IBM Offers Road Map For Services-Oriented Achitectures
IBM starts a service that provides a road map for building service-oriented architectures, which leverage Web-services standards to integrate IT systems to support business processes.
IBM and BEA Systems Inc. are expanding their consulting services for companies ready to build service-oriented architectures, which leverage web services standards to integrate information technology systems to support business processes.
IBM, based in Armonk, N.Y., on Wednesday introduced a new SOA roadmap called the Service Oriented Modeling and Architecture. BEA, headquartered in San Jose, Calif., is scheduled to announce on Thursday an expansion of its consulting services for SOAs and a new web-based tool for assessing the readiness of current applications and infrastructures for a SOA.
SOMA, offered through IBM Global Services, maps a corporation's underlying applications and infrastructure with the business processes related to a particular area, such as retail banking in a financial institution.
Once the technologies underneath the business processes are identified, then IT divisions and business managers can work together in deciding which systems need to be modified to support upcoming changes in business operations. For example, a bank may decide to focus IT resources on providing more account-related services for online banking, rather than build out infrastructure to support more tellers.
In addition, the tight link drawn between technology and processes makes it easier for companies to prioritize the work done by IT departments, Jim Hilt, manager of SOA strategies for IBM Global Services, said.
"SOMA is bridging the business to IT to ultimately create new value," Hilt said. "It's basically a roadmap of what to build to support the business."
Many customers that have tested a SOA are asking for help in using the architecture for systems integration related to changes in business processes, Hilt said. Much of the testing has gone on for the last 12 to 18 months, and customers are now ready for broader deployments.
Many experts view a SOA as an evolution in distributed computing that's based on industry standards. Many of those standards fall under the umbrella term of web services, which is integration-related technology based on extensible markup language.
Jason Bloomberg, analyst for ZapThink LLC, a research firm focused on SOA technology, said that with SOMA, "IBM has nailed this one."
"We're quite impressed with the clarity and detail of SOMA," Bloomberg said in an email. "Customers should find IBM's SOA leadership to be relatively straightforward and understandable."
BEA said it was expanding its consulting services to cover all stages of adoption of a SOA, including assessment of current IT systems, planning of a roadmap for moving to a SOA, training of IT staff and actual implementation of SOA-related technology, according to a press release obtained by TechWeb.
On the assessment side, BEA unveiled Wednesday a "SOA Readiness Self-Assessment" tool that measures the impact of a SOA on a company's long-term strategy and near-term initiatives, and documents problems that can be solved by adding a web services-based integration layer.

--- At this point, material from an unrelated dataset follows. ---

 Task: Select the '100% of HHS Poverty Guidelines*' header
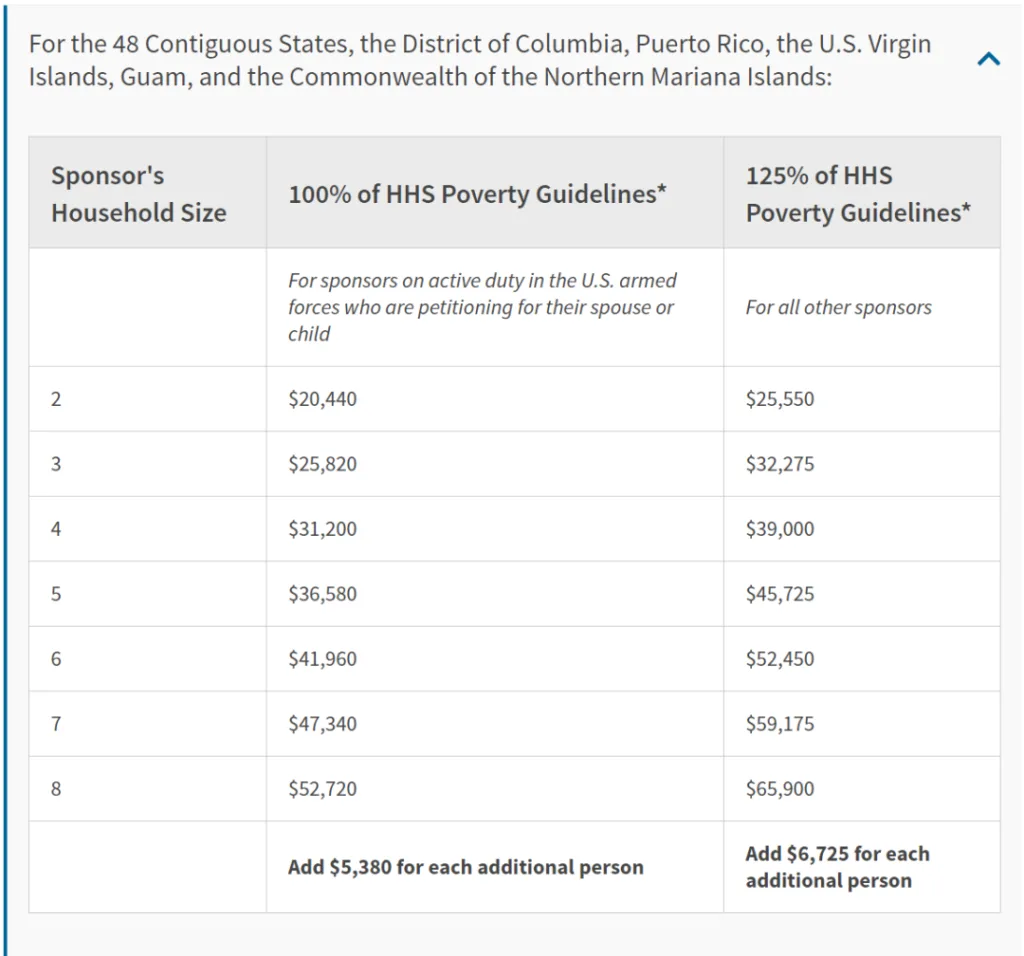coord(477,194)
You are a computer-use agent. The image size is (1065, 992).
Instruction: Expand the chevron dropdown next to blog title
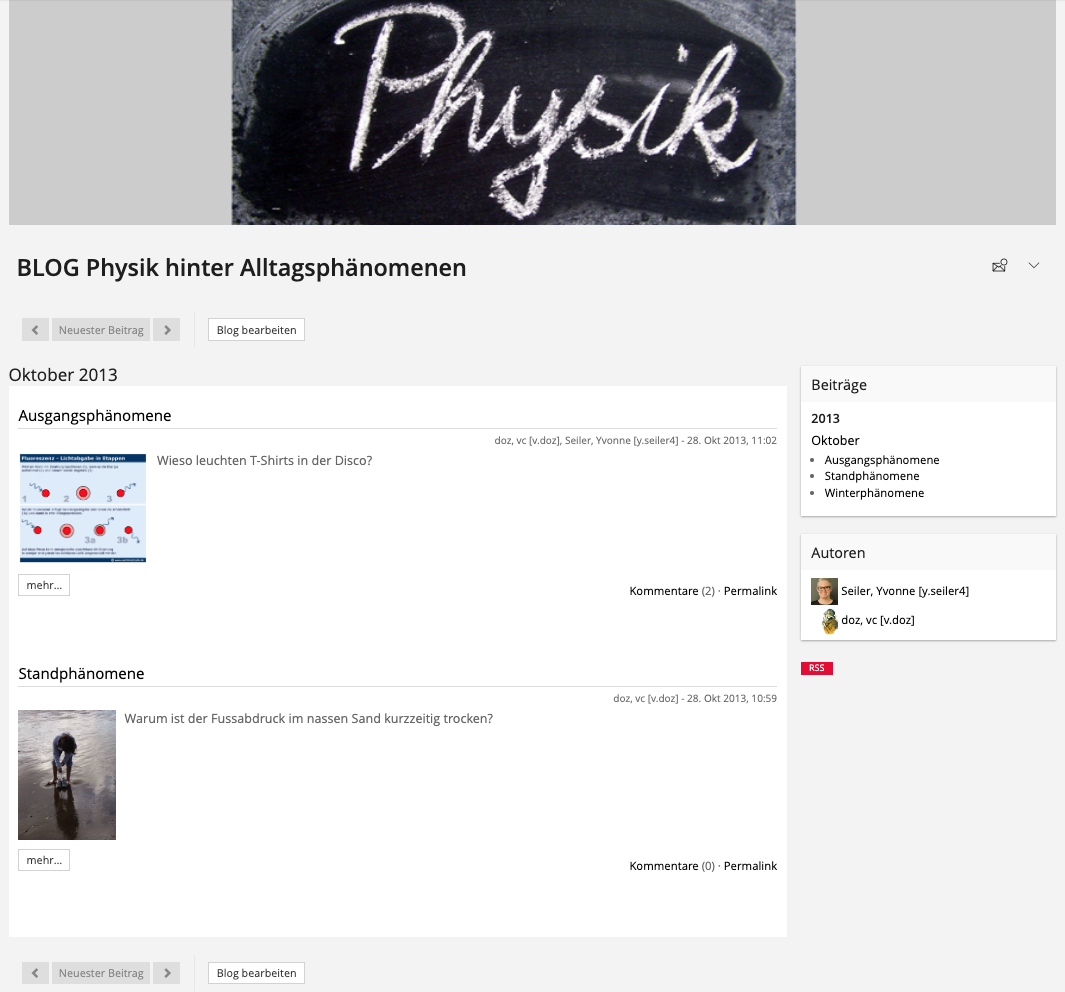click(1034, 266)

In addition, the web-based tool assesses the company's current architecture for moving to a SOA, examines shared applications and data services, identifies opportunities for leveraging legacy applications and current IT initiatives, and projects capital and expenses necessary to construct and operate a SOA.
ZapThink analyst Ronald Schmelzer, however, questioned whether BEA had the "talent" to deliver a full set of SOA services.
"BEA is a relative neophyte in delivering professional services-based solutions for things as complex as SOA, and clearly they are trying to compete with the likes of IBM," Schmelzer said. "We'll have to see if they can deliver the (service) offerings without making it simply a way to pitch products."
In focusing on business-process improvement through SOA, companies are embarking on a strategy of expanding their business to meet increasing customer demand, while keeping costs down through the use of standards-based technology.
A recent survey of more than 1,300 chief information officers in 30 countries found that businesses plan to concentrate on growth in 2005, while only increasing IT budgets, on average, by 2.5 percent, market researcher Gartner said. As a result, CIOs are under pressure to create more business value from IT.
In the recent past, companies have focused IT departments on improving the speed and reducing the cost of individual business processes within a unit or geography. That, however, has changed and CIOs are now looking to "re-engineer processes end-to-end from the customer perspective and integrate previously autonomous business processes, information and application software across business units and geographies," Gartner said.
According to the survey, business-process improvement was the top business priority.